Getting Started Without Overwhelm
If you're starting from zero, don't try to be everywhere. Pick one platform, commit to it for 90 days, and measure results before expanding.
For most Canadian law firms, that platform should be LinkedIn. It's where your referral network lives. Even 2-3 thoughtful posts per week, combined with 15 minutes of daily engagement, will produce measurable results within 90 days if done consistently.
LawOnline.ca works with Canadian law firms to develop and execute social media strategies tied to real business goals, not vanity metrics. Talk to us about your firm's marketing and we'll tell you honestly where social media fits in your growth plan.
Frequently Asked Questions
Which social media platform is best for Canadian law firms?
LinkedIn delivers the highest return for most Canadian law firms, particularly for referral development with other professionals — physicians, financial advisors, insurance brokers, and other lawyers. For consumer-facing practices like personal injury, family law, and criminal defence, Facebook and Instagram allow for effective paid advertising to potential clients directly.
How often should a law firm post on social media?
For LinkedIn, 2–3 substantive posts per week is a strong baseline. Consistency matters more than frequency — a steady, reliable cadence outperforms bursts of activity followed by silence. Content that provides genuine value to your audience will consistently outperform high-volume, low-quality posting.
Can Canadian lawyers advertise on Facebook and Instagram?
Yes, but with important caveats. Canadian lawyers are subject to advertising rules that vary by province and law society. Most jurisdictions prohibit misleading claims, unsubstantiated comparisons, and certain uses of testimonials. Before running paid social ads, review the marketing guidelines published by your provincial law society and consult your law society's ethics line if you are uncertain about any specific content.
What types of social media posts perform best for law firms?
Educational content consistently outperforms promotional content. Posts that answer the questions prospective clients are actually asking — written in plain language, without legal jargon — demonstrate expertise and build trust over time. Social proof content such as client outcomes and reviews, and humanizing content about your team and community involvement, round out an effective content mix.
How do I measure whether social media is generating business for my law firm?
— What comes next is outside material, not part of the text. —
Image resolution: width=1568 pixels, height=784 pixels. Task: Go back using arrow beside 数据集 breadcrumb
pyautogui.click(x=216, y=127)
Track direct inquiries and messages from social platforms, website visits attributed to social referrals, and referral source data from your intake process. Likes and follower counts are largely irrelevant to business development. The most useful single addition to your intake form is "How did you hear about us?" — tracking that data consistently reveals which channels are actually generating clients.
Is it worth paying for Facebook ads as a personal injury law firm?
For most personal injury firms, paid Facebook and Instagram advertising can deliver qualified leads at a reasonable cost when campaigns are properly structured. Targeting options allow you to reach adults in specific geographic areas with relevant interests and demographics. Expect to pay between $50–$150 per qualified lead in most Canadian markets, though this varies significantly by city, practice area, and ad quality.